Do pożaru dzoszło dziś rano. – Kiedy bracia zauważyyli dym odrazu zadzowniliśmy na straż pożarną – opisuje to wydarzenie Piotr Pycia, przeor klasztoru w Szczyrzycu. – Szczęście w nieszczęsciu, że został zauważony w porę i nie wybuchł w nocy. Nie wiadomo jakby to sie skończyło. Budynek był ubezpieczony.
Wstępnie przeor klasztoru starty oszacował na około 300 tysiecy złotych. – To był pożar wewnętrzny. Trudność gaszenia pożaru przy tego typu zdarzeniu polega na tym, że jest wiele korytarzy i zakamarków – mówi Grzegorz Janczy, Komendant PPSP w Limanowej.

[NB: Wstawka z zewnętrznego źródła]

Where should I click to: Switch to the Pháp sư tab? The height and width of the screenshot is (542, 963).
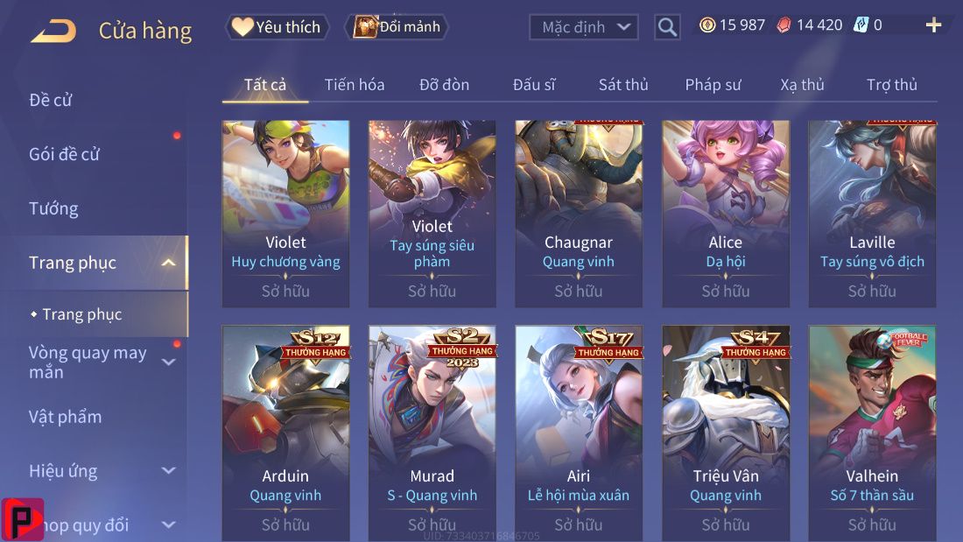(713, 85)
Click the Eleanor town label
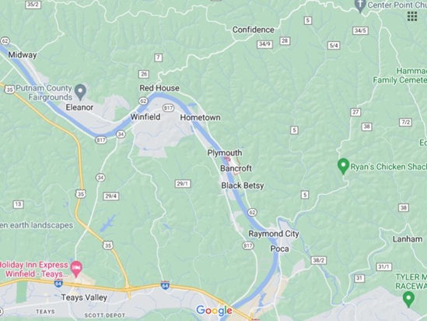This screenshot has width=427, height=321. (x=79, y=108)
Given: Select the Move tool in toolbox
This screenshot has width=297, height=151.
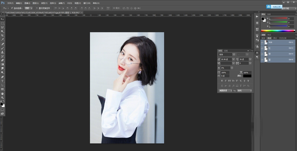Looking at the screenshot, I should (x=2, y=19).
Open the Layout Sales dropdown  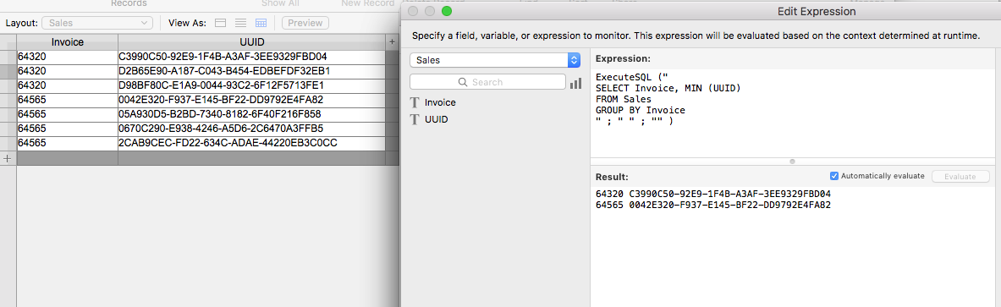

– Ogień wybuch w pomieszczeniu gdzie znajdował się skład opału. Zajął najpierw to pomieszczenie i przedostał się do otworów kominowych. Temperatura w środku była bardzo wysoka. Sprowadziliśmy z Nowego Sącza kamerę termowizyjną, która na bieżąco monitoruje temperaturę wewnątrz pomieszczeń klasztornych – dodaje Grzegorz Janczy.
Na razie nie wiadomo jak była bezpośrednia przyczyna tego pożaru.